*** Block opens ***

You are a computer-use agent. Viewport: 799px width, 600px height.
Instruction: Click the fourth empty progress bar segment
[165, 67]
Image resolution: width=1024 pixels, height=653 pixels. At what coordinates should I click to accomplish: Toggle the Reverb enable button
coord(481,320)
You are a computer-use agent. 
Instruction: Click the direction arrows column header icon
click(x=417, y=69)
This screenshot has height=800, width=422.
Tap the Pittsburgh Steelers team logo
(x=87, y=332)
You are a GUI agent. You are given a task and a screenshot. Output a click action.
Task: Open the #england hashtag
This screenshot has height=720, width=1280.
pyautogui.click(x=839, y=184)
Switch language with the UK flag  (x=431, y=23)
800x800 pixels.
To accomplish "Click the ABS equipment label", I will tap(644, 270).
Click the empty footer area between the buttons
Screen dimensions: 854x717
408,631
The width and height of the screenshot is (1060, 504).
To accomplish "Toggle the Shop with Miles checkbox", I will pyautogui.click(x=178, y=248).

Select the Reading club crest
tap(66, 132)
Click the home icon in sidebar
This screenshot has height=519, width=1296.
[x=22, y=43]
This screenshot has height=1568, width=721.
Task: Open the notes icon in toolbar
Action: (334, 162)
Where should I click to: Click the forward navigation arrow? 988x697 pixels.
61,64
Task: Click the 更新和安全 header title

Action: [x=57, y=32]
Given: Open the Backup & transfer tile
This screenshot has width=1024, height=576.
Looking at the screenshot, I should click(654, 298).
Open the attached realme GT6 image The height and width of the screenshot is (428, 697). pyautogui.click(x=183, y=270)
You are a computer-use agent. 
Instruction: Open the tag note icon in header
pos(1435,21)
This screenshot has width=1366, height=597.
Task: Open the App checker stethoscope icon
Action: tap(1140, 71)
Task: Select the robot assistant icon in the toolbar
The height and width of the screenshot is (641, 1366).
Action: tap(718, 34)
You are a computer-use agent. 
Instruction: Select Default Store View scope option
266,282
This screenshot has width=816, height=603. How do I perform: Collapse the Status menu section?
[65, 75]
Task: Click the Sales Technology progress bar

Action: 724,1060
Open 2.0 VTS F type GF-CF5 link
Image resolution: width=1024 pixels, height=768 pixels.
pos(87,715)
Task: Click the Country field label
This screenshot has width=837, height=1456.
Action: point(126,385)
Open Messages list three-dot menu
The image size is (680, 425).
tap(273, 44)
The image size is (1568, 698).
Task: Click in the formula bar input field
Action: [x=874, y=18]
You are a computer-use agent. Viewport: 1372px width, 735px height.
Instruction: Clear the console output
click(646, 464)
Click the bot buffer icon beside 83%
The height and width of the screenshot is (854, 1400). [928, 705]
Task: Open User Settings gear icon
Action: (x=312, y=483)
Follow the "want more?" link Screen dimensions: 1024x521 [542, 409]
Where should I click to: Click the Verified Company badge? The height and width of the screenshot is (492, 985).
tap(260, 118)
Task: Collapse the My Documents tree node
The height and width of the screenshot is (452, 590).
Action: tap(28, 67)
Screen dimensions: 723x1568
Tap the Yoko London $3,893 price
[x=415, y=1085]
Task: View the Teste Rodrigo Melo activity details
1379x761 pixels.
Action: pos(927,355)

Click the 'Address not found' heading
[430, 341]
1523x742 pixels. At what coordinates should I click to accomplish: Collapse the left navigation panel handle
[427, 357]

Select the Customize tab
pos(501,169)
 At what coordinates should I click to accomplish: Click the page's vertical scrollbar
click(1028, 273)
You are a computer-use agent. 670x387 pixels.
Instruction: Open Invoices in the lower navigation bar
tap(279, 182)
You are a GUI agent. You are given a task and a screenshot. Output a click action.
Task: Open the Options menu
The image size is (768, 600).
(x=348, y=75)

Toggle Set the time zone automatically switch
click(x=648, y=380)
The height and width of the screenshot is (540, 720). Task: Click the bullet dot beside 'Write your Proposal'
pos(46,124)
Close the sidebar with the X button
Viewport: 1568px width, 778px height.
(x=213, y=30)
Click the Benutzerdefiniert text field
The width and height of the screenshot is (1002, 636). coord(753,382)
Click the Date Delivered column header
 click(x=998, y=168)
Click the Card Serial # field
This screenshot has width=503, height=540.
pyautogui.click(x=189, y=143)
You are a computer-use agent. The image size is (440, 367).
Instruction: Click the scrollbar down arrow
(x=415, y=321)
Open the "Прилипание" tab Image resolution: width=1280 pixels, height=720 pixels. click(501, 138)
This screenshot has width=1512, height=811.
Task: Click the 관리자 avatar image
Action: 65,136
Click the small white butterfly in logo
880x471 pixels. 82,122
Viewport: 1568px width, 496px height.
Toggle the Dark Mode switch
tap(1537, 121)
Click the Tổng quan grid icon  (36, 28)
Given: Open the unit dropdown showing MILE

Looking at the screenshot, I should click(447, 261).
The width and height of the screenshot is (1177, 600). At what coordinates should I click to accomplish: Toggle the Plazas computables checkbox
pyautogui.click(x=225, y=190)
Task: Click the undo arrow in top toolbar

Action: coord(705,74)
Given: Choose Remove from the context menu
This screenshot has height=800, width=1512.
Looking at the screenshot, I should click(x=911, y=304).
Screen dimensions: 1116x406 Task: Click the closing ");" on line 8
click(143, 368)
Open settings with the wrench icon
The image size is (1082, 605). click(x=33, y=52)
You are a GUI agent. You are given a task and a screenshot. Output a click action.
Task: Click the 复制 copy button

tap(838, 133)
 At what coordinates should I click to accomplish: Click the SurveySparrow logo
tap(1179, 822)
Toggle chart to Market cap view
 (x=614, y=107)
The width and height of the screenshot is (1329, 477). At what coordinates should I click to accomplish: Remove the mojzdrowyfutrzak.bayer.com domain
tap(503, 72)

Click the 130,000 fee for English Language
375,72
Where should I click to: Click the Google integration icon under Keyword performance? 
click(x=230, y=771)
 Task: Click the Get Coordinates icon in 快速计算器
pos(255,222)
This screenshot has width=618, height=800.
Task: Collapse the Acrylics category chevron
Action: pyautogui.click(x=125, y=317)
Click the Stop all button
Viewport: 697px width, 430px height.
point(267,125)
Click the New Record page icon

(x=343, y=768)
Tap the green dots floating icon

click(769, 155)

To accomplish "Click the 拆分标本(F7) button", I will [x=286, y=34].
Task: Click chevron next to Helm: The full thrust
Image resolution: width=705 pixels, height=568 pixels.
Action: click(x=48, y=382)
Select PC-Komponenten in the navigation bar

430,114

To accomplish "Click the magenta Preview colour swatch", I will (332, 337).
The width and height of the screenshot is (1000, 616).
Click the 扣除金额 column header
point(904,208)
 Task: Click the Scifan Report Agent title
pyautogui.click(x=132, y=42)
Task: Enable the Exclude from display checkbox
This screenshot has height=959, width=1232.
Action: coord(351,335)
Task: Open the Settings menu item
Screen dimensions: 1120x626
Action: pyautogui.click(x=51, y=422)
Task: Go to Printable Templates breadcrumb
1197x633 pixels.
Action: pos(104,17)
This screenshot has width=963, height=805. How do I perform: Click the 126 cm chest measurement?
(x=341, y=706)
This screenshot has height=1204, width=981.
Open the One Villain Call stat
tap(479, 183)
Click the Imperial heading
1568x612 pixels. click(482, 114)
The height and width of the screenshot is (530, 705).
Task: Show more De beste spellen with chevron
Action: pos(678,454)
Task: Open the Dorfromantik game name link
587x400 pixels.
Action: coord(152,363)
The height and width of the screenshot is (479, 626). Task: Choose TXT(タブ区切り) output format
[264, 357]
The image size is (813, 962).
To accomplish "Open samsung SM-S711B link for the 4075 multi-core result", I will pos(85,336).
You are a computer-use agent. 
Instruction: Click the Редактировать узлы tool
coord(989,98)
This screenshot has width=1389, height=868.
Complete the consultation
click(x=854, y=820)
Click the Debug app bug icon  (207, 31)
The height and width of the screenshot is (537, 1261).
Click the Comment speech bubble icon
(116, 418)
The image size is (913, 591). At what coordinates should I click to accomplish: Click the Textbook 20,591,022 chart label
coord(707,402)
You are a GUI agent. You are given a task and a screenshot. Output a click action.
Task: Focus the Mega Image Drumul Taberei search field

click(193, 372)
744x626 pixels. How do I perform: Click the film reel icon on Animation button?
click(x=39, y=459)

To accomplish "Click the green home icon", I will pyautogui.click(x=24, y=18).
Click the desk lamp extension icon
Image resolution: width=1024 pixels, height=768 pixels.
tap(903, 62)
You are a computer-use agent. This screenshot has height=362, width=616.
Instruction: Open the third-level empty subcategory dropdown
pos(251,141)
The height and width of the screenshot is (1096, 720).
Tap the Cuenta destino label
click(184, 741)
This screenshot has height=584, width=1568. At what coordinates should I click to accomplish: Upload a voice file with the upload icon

*** Block closes ***

» **Exercise objective**
For this exercise, output exactly the lines above from the line with "Toggle the Dark Mode switch" to the line with "The width and height of the screenshot is (1000, 616).", counting both, and leave out the rest.

» **Completed exercise**
Toggle the Dark Mode switch
tap(1537, 121)
Click the Tổng quan grid icon  (36, 28)
Given: Open the unit dropdown showing MILE

Looking at the screenshot, I should click(447, 261).
The width and height of the screenshot is (1177, 600). At what coordinates should I click to accomplish: Toggle the Plazas computables checkbox
pyautogui.click(x=225, y=190)
Task: Click the undo arrow in top toolbar

Action: coord(705,74)
Given: Choose Remove from the context menu
This screenshot has height=800, width=1512.
Looking at the screenshot, I should click(x=911, y=304).
Screen dimensions: 1116x406 Task: Click the closing ");" on line 8
click(143, 368)
Open settings with the wrench icon
The image size is (1082, 605). click(x=33, y=52)
You are a GUI agent. You are given a task and a screenshot. Output a click action.
Task: Click the 复制 copy button

tap(838, 133)
 At what coordinates should I click to accomplish: Click the SurveySparrow logo
tap(1179, 822)
Toggle chart to Market cap view
 (x=614, y=107)
The width and height of the screenshot is (1329, 477). At what coordinates should I click to accomplish: Remove the mojzdrowyfutrzak.bayer.com domain
tap(503, 72)

Click the 130,000 fee for English Language
375,72
Where should I click to: Click the Google integration icon under Keyword performance? 
click(x=230, y=771)
 Task: Click the Get Coordinates icon in 快速计算器
pos(255,222)
This screenshot has width=618, height=800.
Task: Collapse the Acrylics category chevron
Action: pyautogui.click(x=125, y=317)
Click the Stop all button
Viewport: 697px width, 430px height.
point(267,125)
Click the New Record page icon

(x=343, y=768)
Tap the green dots floating icon

click(769, 155)

To accomplish "Click the 拆分标本(F7) button", I will [x=286, y=34].
Task: Click chevron next to Helm: The full thrust
Image resolution: width=705 pixels, height=568 pixels.
Action: click(x=48, y=382)
Select PC-Komponenten in the navigation bar

430,114

To accomplish "Click the magenta Preview colour swatch", I will (332, 337).
The width and height of the screenshot is (1000, 616).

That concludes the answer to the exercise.